╭──

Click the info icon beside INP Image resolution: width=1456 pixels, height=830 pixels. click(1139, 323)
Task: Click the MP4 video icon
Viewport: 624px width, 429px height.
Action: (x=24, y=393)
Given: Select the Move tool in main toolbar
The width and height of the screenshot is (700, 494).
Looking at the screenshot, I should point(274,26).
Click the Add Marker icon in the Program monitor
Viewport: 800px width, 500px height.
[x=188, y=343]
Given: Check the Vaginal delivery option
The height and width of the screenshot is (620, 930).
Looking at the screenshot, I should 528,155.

╰──
╭──

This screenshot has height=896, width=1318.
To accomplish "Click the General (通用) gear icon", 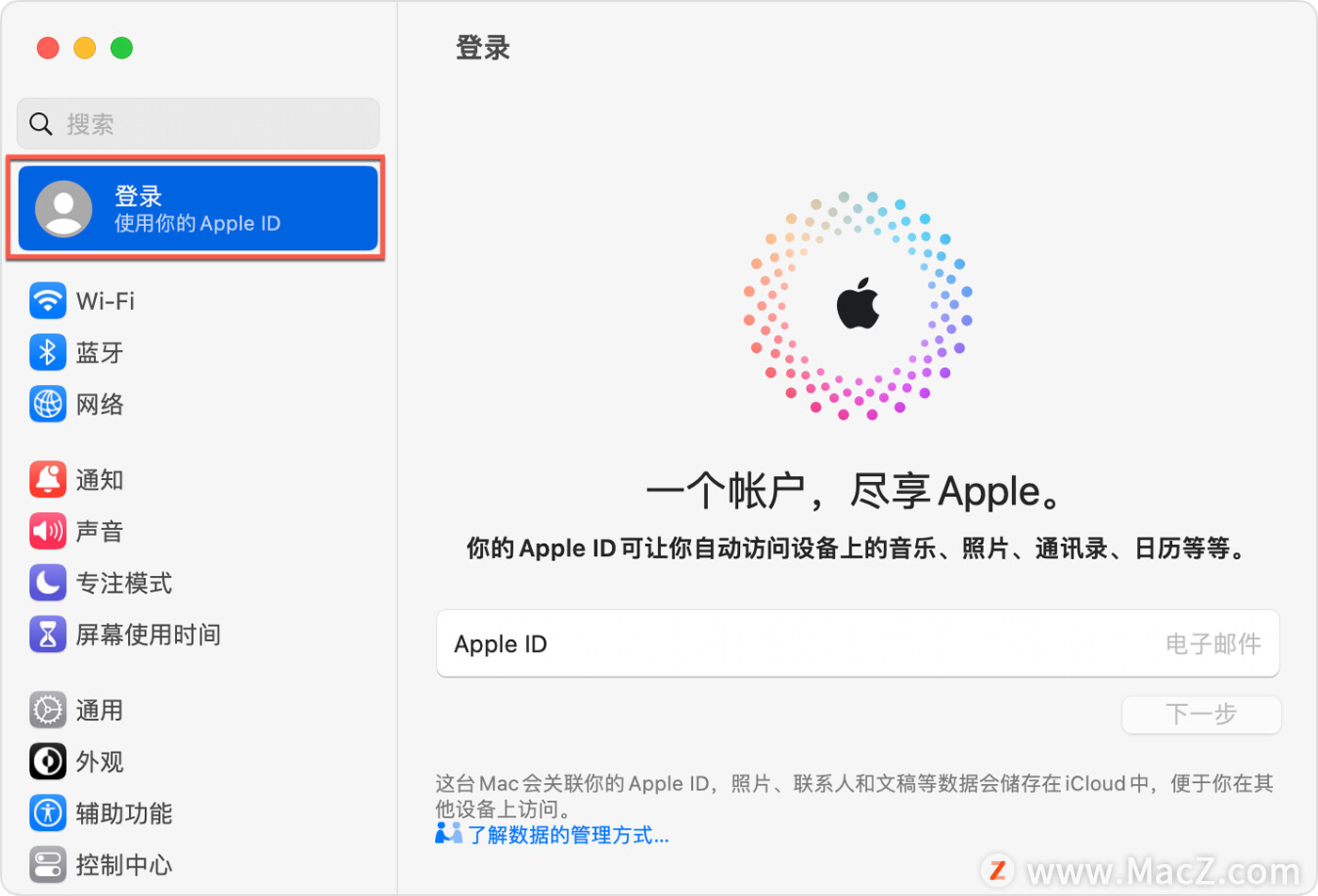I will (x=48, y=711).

╰──
╭──

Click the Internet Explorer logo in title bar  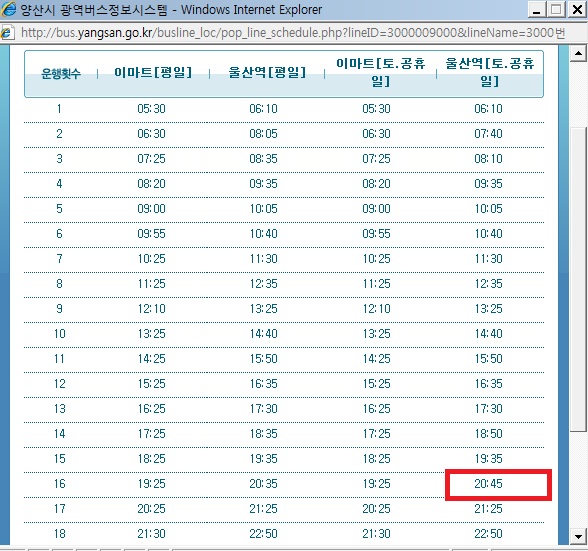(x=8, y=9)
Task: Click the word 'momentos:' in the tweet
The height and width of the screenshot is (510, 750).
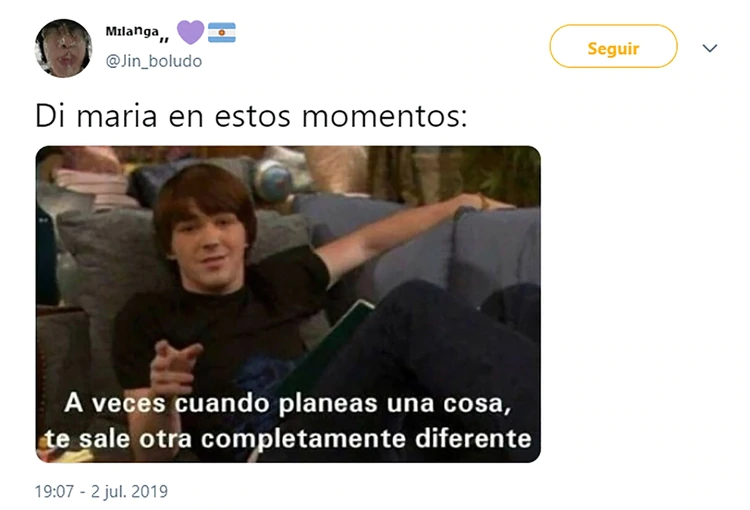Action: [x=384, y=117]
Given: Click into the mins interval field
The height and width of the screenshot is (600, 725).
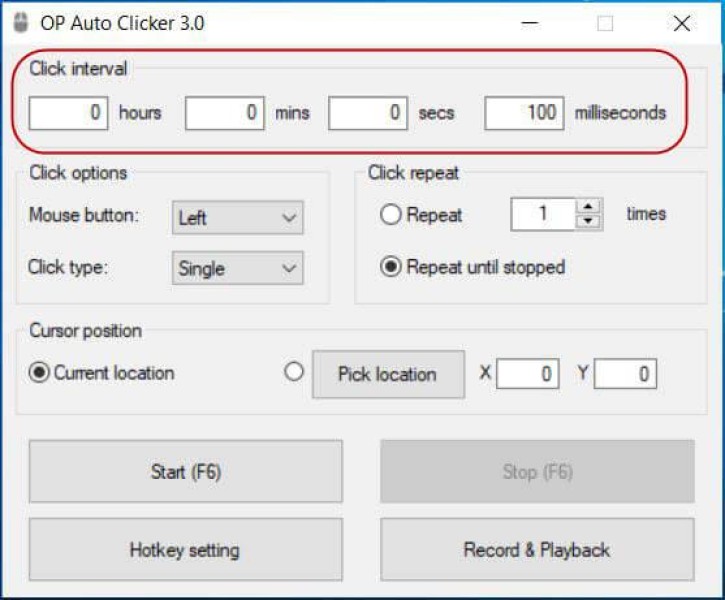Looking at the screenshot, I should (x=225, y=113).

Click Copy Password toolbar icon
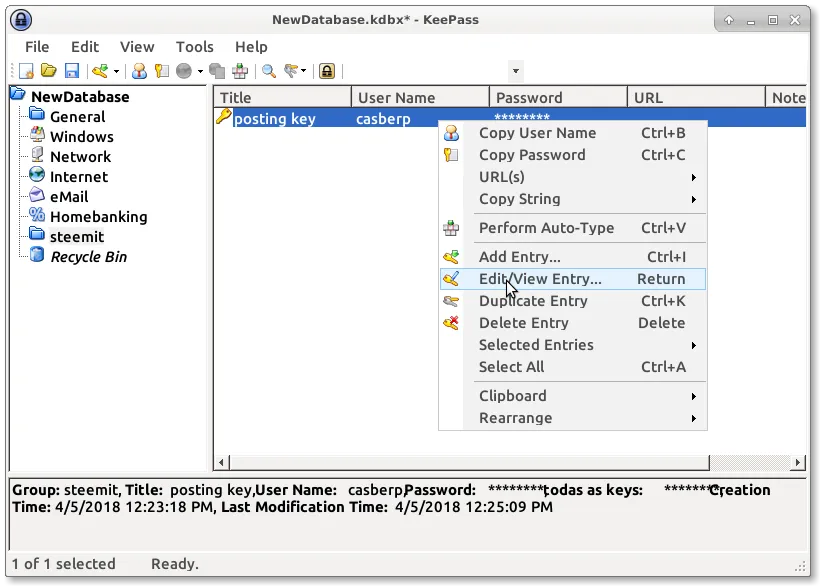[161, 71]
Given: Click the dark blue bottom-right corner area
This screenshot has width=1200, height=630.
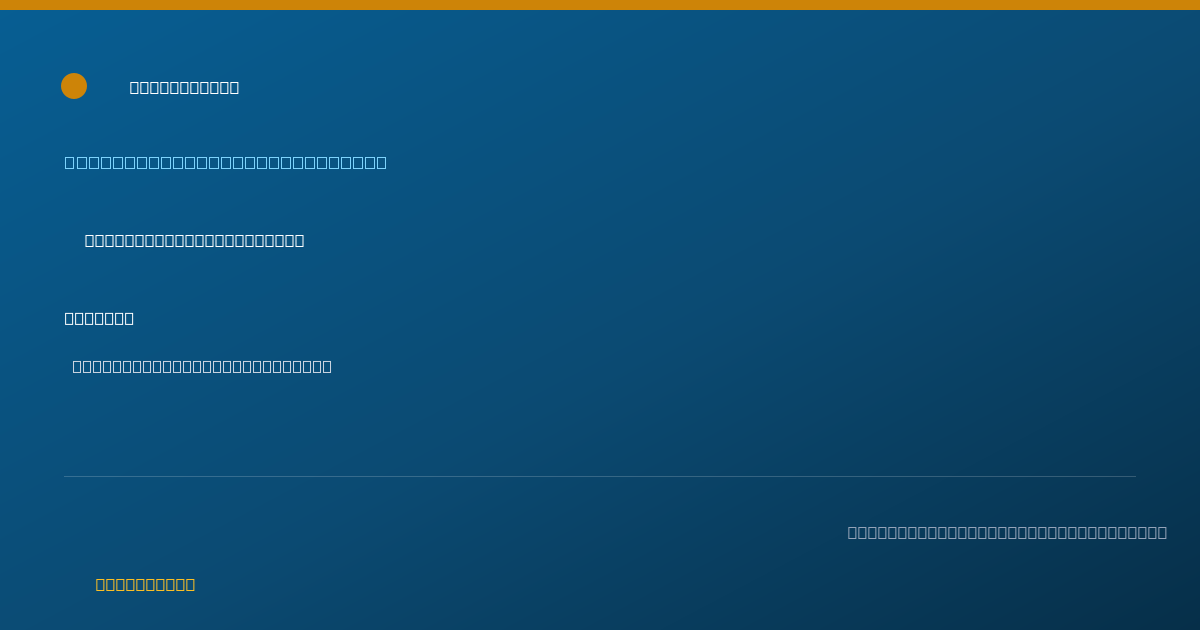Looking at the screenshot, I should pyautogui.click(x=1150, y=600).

╰──

| Exercise directions |
Filter on the word "Task": copy each matching line from the entries above.

| Exercise solution |
Task: Click the MP4 video icon
Task: Click the word 'momentos:' in the tweet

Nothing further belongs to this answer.